Wolfsburg  Mit einem Einstieg beim US-Lkw-Bauer Navistar will Volkswagen den geplanten Schritt auf den Nutzfahrzeugmarkt in den Vereinigten Staaten schaffen.

Mehrere Volkswagen Amarok.

Foto: dpa

Mehrere Volkswagen Amarok. Foto: dpa

Das, was der Volkswagen-Konzern mit dem PKW-Geschäft längst erreicht hat, gilt auch für die Nutzfahrzeugsparte: Sie soll auf allen zentralen Märkten rund um den Globus vertreten sein. Die USA sind bisher allerdings ein weißer Fleck auf dieser Landkarte. Seit gestern steht nun die Tür in die USA offen. Die Wolfsburger wollen sich über ihre Tochter Truck & Bus am US-LKW-Bauer Navistar mit 16,6 Prozent beteiligen. Volkswagen beziffert die Kosten auf 229 Millionen Euro und erwartet den Vollzug der Beteiligung zur Jahreswende.

Truck & Bus sitzt in Braunschweig und bündelt seit vergangenem Jahr das VW-Nutzfahrzeug-Geschäft. Dazu gehören die Marken MAN, zu der ein Werk in Salzgitter gehört, und Scania. Ziel ist, die Marken stärker zu verzahnen und beispielsweise im Einkauf und in der Konstruktion enger zusammenzuarbeiten. So sollen für beide Marken gleiche Bauteile entwickelt werden, um die Kosten zu senken.

In diese Strategie passt nun die gestern verkündete Beteiligung an Navistar. Das US-Unternehmen soll ab 2019 von den VW-LKW-Töchtern mit diversen Komponenten beliefert werden.
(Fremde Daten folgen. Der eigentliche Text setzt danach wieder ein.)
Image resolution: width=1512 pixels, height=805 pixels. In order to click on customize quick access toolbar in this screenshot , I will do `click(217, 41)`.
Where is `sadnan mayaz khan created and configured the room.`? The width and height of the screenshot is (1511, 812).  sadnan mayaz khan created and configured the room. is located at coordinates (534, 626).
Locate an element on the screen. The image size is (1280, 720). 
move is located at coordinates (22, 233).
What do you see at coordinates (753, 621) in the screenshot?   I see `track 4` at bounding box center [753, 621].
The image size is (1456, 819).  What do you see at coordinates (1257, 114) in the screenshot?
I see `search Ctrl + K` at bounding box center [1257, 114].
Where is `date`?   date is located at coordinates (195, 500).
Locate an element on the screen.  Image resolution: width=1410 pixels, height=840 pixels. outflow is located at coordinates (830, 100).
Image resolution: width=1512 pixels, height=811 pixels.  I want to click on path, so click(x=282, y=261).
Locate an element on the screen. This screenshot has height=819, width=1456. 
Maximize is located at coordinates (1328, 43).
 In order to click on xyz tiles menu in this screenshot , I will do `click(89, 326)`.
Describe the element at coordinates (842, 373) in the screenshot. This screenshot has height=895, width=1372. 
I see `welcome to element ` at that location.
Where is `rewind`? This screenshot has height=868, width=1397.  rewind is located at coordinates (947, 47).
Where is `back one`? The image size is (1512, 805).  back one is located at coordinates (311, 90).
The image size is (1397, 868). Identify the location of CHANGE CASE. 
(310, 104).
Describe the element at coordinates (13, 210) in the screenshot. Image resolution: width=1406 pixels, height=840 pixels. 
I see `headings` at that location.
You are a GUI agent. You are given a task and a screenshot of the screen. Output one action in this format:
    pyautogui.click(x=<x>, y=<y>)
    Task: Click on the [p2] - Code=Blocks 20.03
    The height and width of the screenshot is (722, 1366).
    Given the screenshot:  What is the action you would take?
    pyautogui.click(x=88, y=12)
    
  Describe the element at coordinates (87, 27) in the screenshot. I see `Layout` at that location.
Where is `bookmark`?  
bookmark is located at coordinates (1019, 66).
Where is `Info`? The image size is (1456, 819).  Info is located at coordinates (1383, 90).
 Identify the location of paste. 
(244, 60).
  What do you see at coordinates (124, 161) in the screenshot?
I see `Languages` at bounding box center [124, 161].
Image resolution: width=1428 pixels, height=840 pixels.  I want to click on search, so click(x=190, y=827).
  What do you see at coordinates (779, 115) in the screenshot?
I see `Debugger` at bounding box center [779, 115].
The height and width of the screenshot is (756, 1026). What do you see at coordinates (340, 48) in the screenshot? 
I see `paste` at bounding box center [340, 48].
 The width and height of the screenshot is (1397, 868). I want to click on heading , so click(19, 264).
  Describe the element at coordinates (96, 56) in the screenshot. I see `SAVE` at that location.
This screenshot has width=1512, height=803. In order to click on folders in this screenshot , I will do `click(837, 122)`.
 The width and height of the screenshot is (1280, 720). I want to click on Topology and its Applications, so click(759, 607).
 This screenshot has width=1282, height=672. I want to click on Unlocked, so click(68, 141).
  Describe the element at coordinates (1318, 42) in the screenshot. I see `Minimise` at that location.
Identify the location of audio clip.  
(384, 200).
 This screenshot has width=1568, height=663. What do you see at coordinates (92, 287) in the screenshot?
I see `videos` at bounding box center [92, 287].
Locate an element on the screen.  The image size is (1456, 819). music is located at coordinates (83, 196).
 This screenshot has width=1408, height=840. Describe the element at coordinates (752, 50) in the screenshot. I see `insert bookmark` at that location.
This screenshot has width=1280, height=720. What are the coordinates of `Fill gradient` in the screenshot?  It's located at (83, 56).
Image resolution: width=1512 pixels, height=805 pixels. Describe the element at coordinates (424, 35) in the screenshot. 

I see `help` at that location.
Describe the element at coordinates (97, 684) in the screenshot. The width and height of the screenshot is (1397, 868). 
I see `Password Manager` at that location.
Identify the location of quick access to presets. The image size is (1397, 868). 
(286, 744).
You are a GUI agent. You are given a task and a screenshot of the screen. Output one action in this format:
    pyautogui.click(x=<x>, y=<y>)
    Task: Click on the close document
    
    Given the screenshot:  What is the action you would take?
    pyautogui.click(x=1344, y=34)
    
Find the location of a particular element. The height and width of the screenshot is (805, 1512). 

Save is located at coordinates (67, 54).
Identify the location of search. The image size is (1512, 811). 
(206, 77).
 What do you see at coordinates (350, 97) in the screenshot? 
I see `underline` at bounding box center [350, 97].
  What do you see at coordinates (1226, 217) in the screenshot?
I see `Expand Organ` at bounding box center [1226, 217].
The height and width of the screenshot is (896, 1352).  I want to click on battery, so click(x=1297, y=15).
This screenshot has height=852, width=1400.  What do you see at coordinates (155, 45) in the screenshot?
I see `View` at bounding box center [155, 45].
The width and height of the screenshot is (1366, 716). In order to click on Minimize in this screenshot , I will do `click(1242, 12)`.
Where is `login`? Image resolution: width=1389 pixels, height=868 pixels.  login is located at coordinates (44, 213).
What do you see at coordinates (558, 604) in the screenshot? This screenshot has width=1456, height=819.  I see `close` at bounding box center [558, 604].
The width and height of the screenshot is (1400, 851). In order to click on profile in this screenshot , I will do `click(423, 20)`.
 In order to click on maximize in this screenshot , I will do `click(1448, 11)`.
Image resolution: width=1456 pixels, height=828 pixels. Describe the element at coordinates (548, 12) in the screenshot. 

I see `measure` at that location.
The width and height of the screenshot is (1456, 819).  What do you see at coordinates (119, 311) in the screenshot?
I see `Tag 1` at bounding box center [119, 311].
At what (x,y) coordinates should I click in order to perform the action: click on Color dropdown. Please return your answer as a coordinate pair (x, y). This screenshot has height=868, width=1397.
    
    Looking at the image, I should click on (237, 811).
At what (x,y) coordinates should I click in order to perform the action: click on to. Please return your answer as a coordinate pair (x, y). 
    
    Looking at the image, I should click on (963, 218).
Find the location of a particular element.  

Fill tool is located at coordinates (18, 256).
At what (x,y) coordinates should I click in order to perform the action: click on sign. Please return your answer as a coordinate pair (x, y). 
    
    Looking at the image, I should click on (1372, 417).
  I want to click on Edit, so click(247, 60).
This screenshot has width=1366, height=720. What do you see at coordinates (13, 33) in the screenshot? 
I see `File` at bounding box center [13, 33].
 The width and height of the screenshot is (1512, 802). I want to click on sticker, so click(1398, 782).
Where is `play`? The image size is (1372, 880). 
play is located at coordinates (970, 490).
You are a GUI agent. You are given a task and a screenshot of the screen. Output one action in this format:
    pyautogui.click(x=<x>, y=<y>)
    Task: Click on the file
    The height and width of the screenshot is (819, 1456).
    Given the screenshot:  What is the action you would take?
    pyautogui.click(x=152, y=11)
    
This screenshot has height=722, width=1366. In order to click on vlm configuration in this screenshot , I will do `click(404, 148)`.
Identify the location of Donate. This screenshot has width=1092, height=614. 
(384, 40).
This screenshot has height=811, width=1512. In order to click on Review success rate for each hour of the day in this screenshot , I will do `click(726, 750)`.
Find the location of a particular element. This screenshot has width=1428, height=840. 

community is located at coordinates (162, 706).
Das gilt nach VW-Angaben insbesondere für den Antriebsstrang, zu dem Motor und Getriebe gehören.

Die Wahl auf diese Komponenten fiel nicht zufällig: Etwa 60 Prozent der Wertschöpfung bei einem LKW entfallen laut VW auf den Antriebsstrang. Ob die Komponenten dann von MAN oder Scania kommen, steht nach Angaben der Wolfsburger noch nicht fest. Zudem soll Navistar in die Entwicklung einbezogen werden – so dass Plattformen mit einheitlichen Bauteilen für alle Marken entstehen.

Navistar ist zwar eine in den USA bekannte, aber nicht unbelastete Marke. Der Aktienkurs des Unternehmens fiel seit März vergangenen Jahres von 28,90 Dollar (25,90 Euro) auf 6,18 Dollar (5,53 Euro) Anfang dieses Jahres. Danach gab es eine überschaubare Erholungsphase. Durch die Bekanntgabe der VW-Beteiligung schnellte der Kurs gestern phasenweise um knapp 28 Prozent in die Höhe. Die Aktie schloss mit einem Plus von rund 8 Prozent bei 17,68 Dollar (15,84 Euro).

Grund für den vorangegangenen Kursabsturz war nach Angaben von Frank Schwope, Auto-Analyst der Nord-LB, veraltete Technik. Die Naschrichtenagentur Reuters berichtete von Problemen, die Navistar in der Vergangenheit wegen der Verschärfung der Abgaswerte mit der US-Umweltbehörde EPA gehabt haben soll.

Dennoch hält Schwope den VW-Einstieg für den richtigen Schritt. Mit Blick auf den vergleichsweise niedrigen Börsenwert von Navistar sagte er: „Das ist ein günstiger Zeitpunkt für eine Beteiligung.“ VW könne nun leichter Zugang in die USA bekommen, Navistar von der Gleichteilestrategie profitieren. Perspektivisch sei daher ein profitables Geschäft zu erwarten.

Positiv bewertet auch Professor Stefan Bratzel, der das Auto-Institut in Bergisch Gladbach leitet, die Beteiligung. Wegen seiner Größe sei der US-Markt sehr wichtig. Daher sei die Beteiligung strategisch von großer Bedeutung für die Wolfsburger. „VW geht den richtigen Weg“, sagte Bratzel.

Durch die Lieferung von Antriebssträngen wird VW wohl auch Diesel-Motoren in die USA bringen – allerdings für LKW. Das ist zwar wegen des Abgas-Skandals nicht ohne Brisanz, birgt nach Einschätzung Bratzels aber auch Chancen. Wenn der Konzern nun alles richtig mache, könne davon auch das Image der übrigen Marken, insbesondere der Marke VW, profitieren.